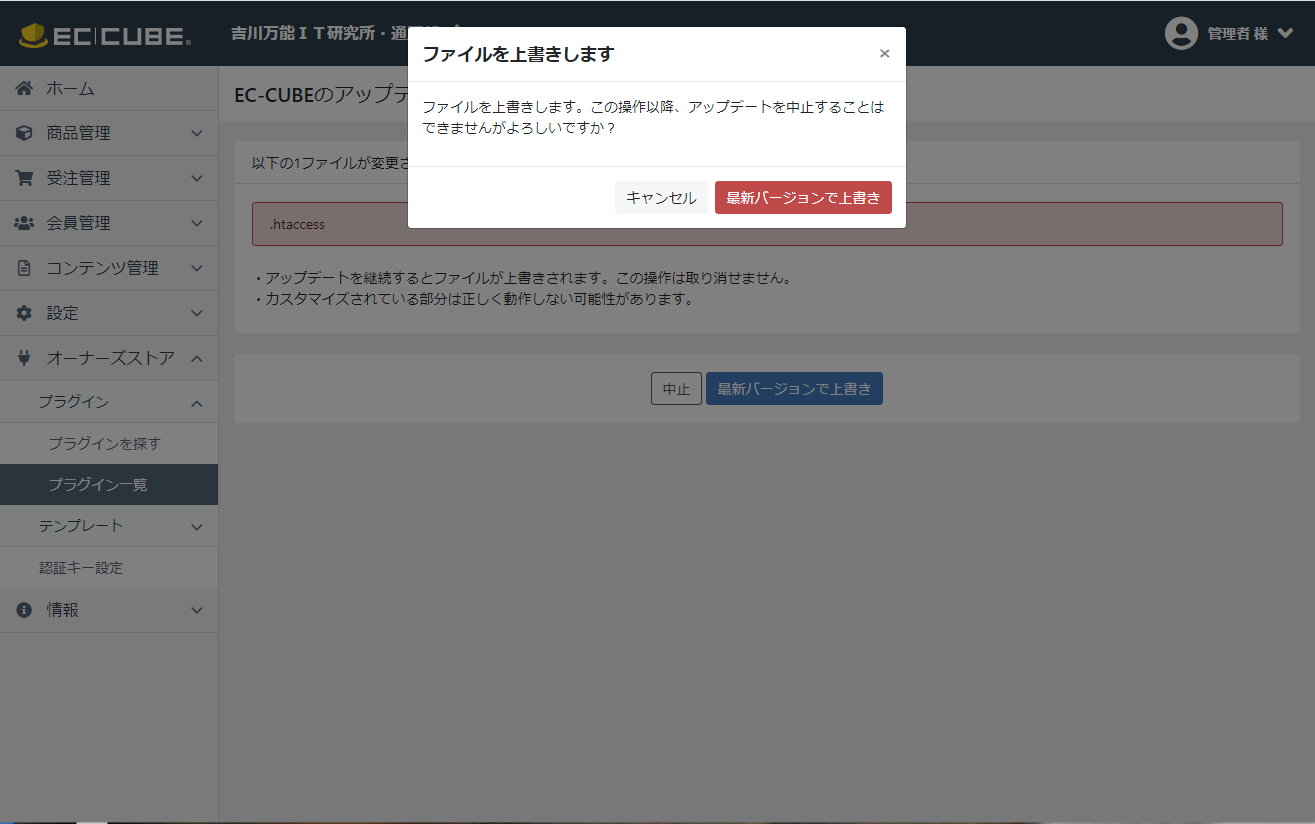Click the document icon for コンテンツ管理
The image size is (1315, 824).
tap(24, 268)
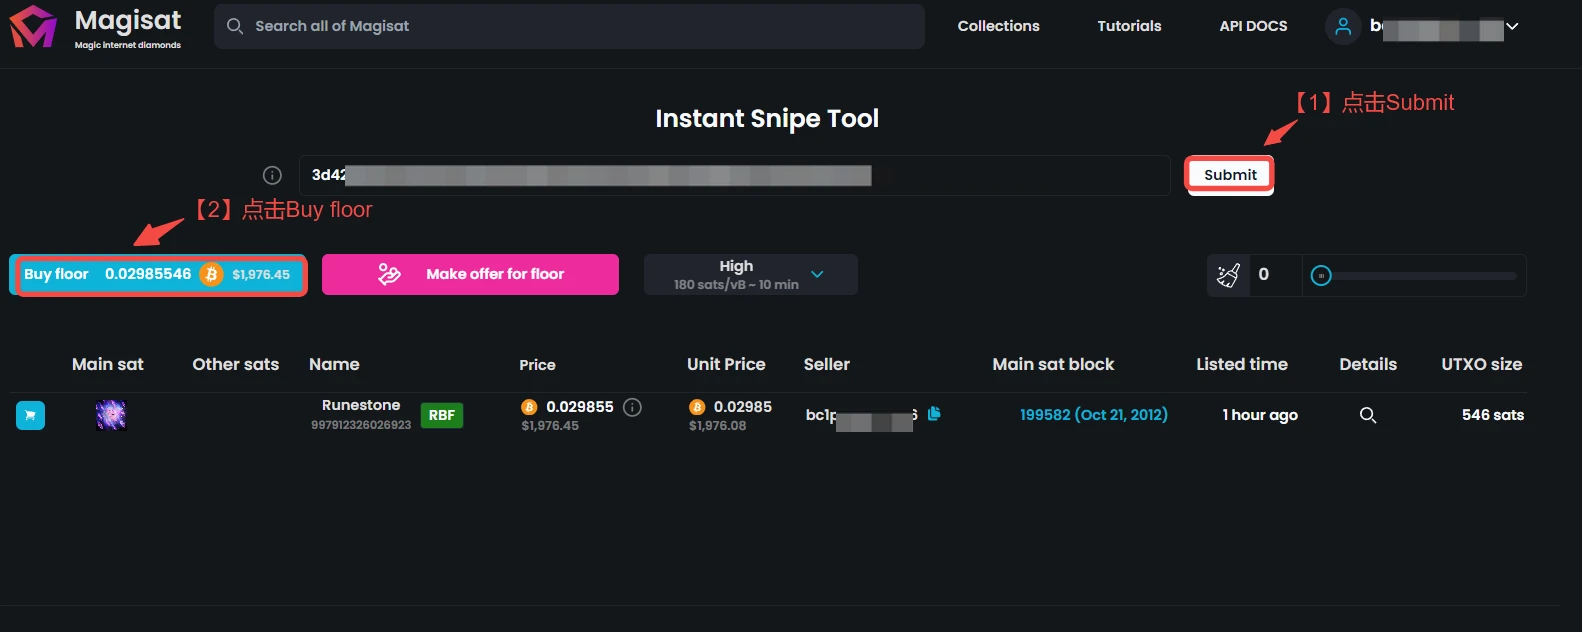
Task: Click the Buy floor button
Action: click(158, 275)
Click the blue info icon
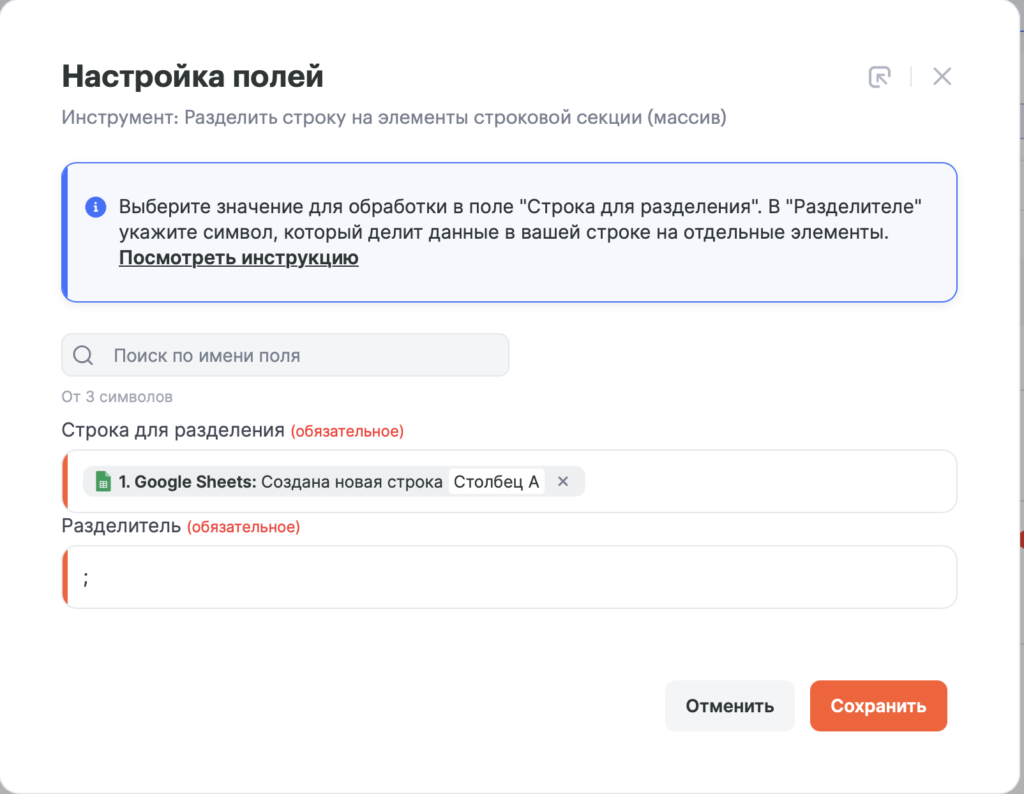 pyautogui.click(x=96, y=207)
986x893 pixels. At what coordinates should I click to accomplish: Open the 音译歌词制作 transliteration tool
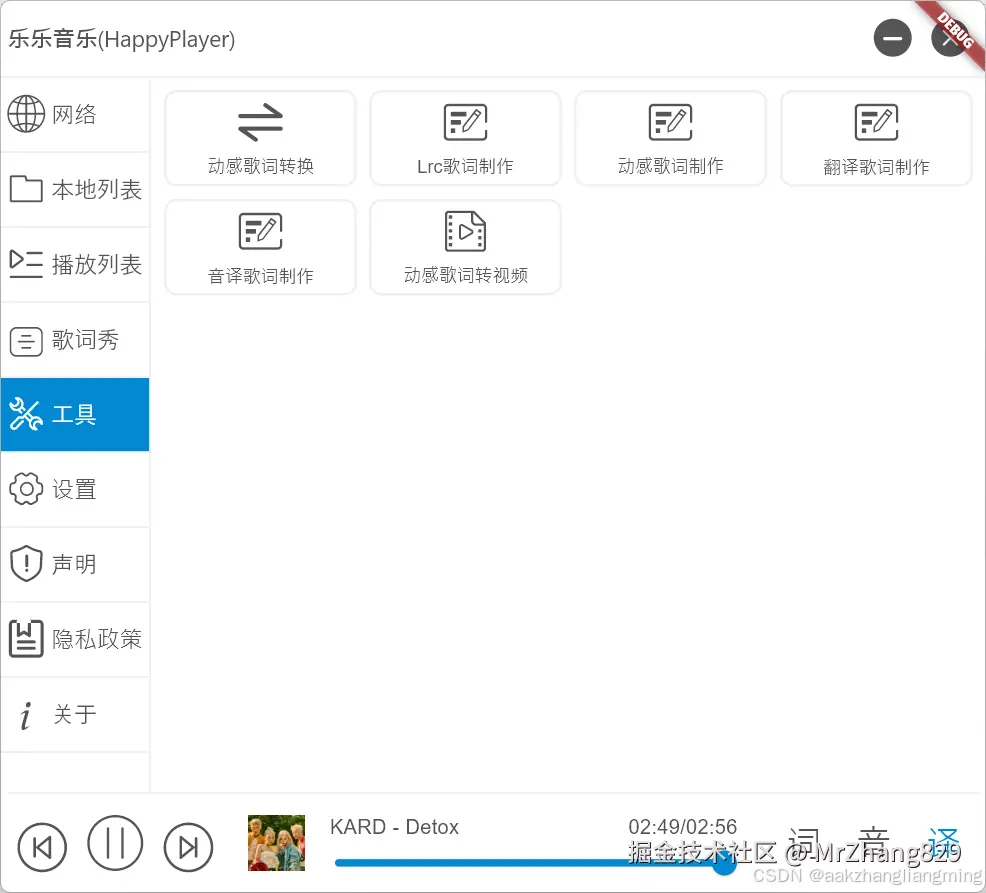point(260,247)
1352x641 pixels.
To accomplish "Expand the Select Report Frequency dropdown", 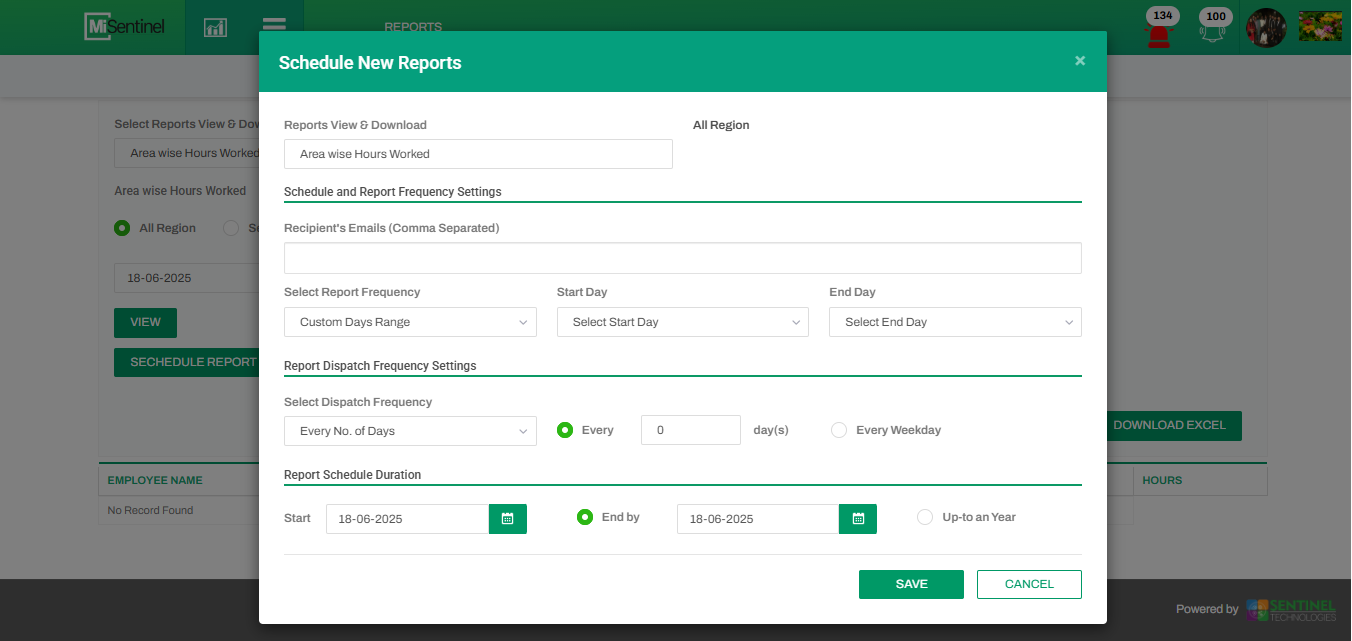I will point(410,322).
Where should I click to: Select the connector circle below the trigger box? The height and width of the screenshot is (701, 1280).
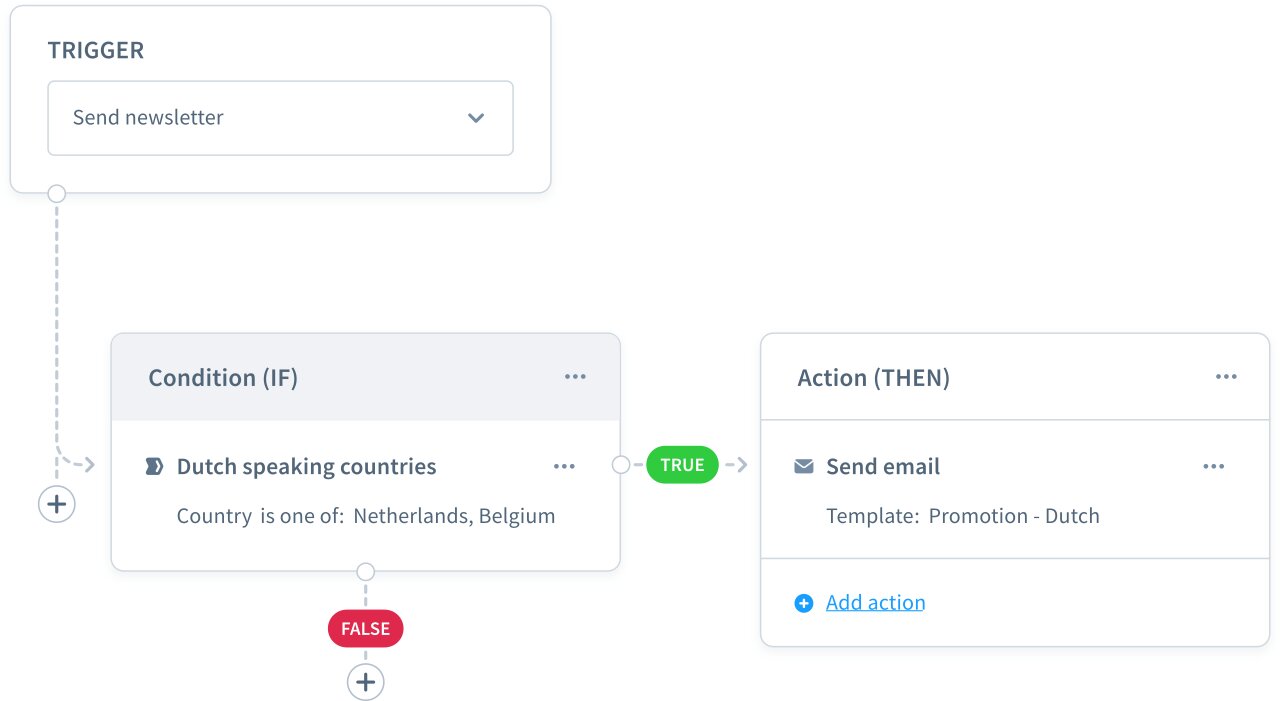point(57,193)
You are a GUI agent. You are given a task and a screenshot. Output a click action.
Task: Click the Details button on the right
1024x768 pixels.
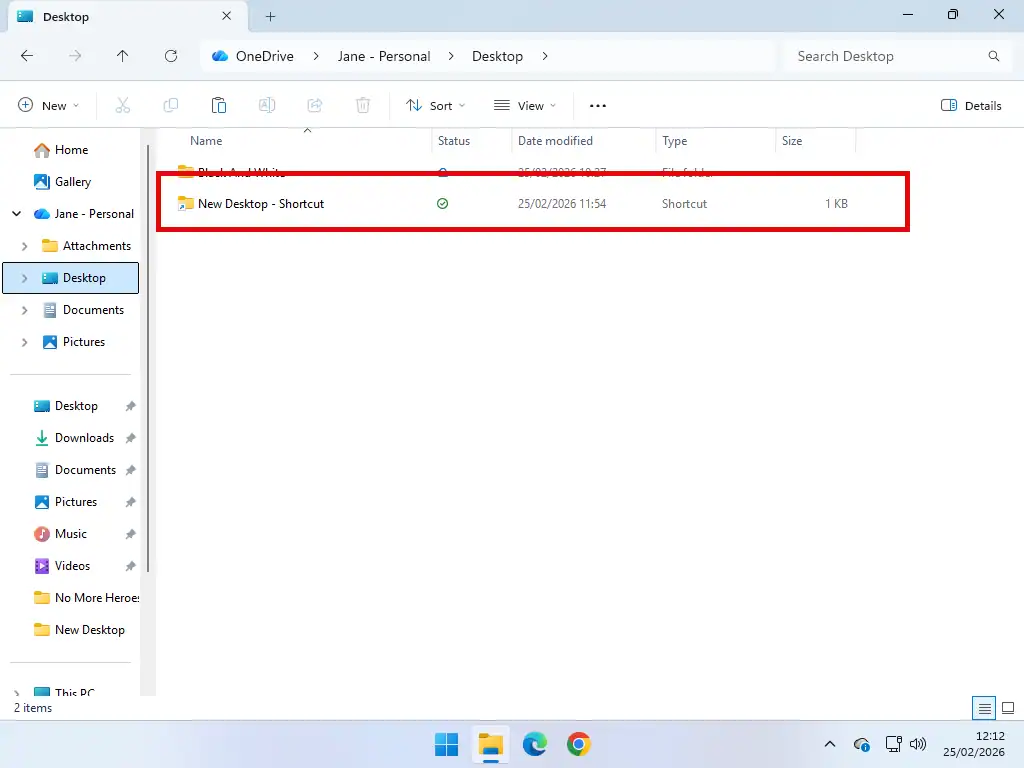click(970, 105)
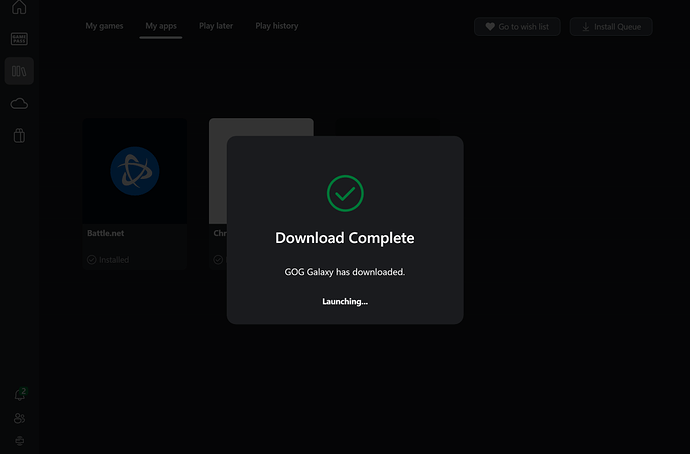This screenshot has height=454, width=690.
Task: Click the Installed status under Battle.net
Action: 108,260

- [What is required]: Reproduce the lines of the data that run from the one containing "Task: Click the Details button on the right" to the final line, both included, exactly as they appear and without the pictures.

- [Result of this exercise]:
Task: Click the Details button on the right
1024x768 pixels.
click(970, 105)
This screenshot has height=454, width=690.
Task: Click the Installed status under Battle.net
Action: 108,260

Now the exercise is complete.